Sixtinus Amama (also Sextinus) (13 October 1593 – 9 November 1629) was a Dutch Reformed theologian and orientalist. Amama was among the first to advocate a thorough knowledge of the original languages of the Bible as indispensable to theologians.

==Life==
He was born in Franeker, in the Dutch province of Friesland. He studied oriental languages from 1610 at the University of Franeker and then at the University of Oxford, attracted there by John Prideaux. In 1614 he took up also the study of Arabic at the University of Leyden where he made the
acquaintance of Thomas Erpenius.

In 1616 he became professor of literature and oriental languages at Franeker. Subsequently, however, he was suspected of Arianism, and underwent an
investigation by Sibrandus Lubbertus and Johannes Bogerman (1576-1637). Bogerman was a Calvinist theologian who was the Ecclesiastical President of the Synod of Dort (1618-1619).
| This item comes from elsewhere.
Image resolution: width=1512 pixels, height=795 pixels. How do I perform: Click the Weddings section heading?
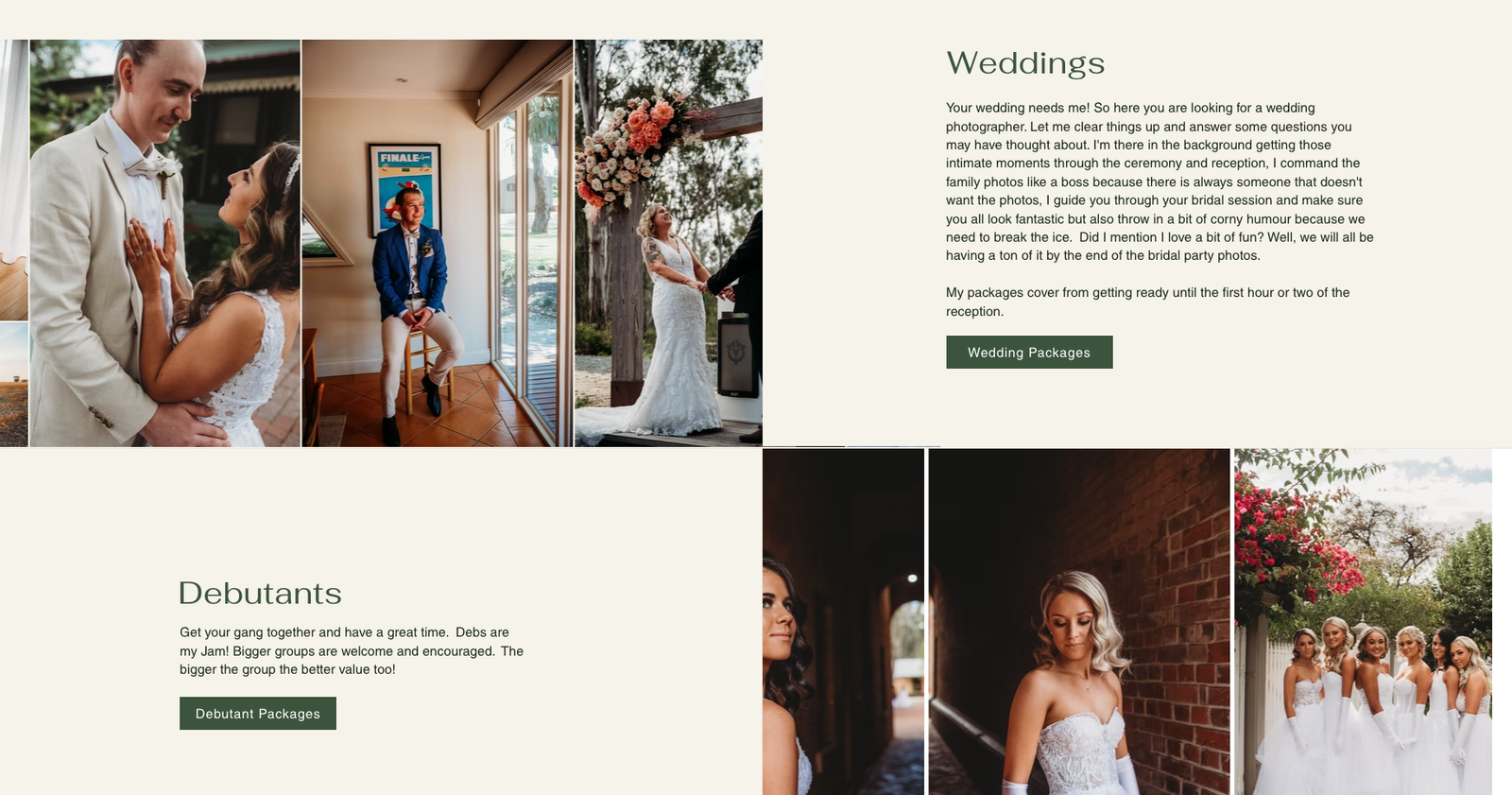pyautogui.click(x=1025, y=63)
When Erpenius died in 1625, Amama was called to take his place, however the Estates of Friesland refused permission for him to leave, but did increase his remuneration.

He died in Franeker.

== Works ==

- Dissertatio, qua ostenditur praecipuos Papismi errores ex ignorantia Hebraismis ortum sumsisse (Franeker 1618)
- Censura vulgatae versionis quinque librorum Mosis (1620)
- Bybelsche conferentie, in welke de Nederl. overzetting beproeft wordt (Amsterdam 1623)
- Biblia in ’t Nederduitsch (Amsterdam 1625)
- Antibarbarus biblicus (1628)
- Hebreouwsch Woordenboek (1628)

==Family==
He married Meine van Adelen van Cronenburg; the natural philosopher Nicolaus ab Amama (1628-1656) was their son.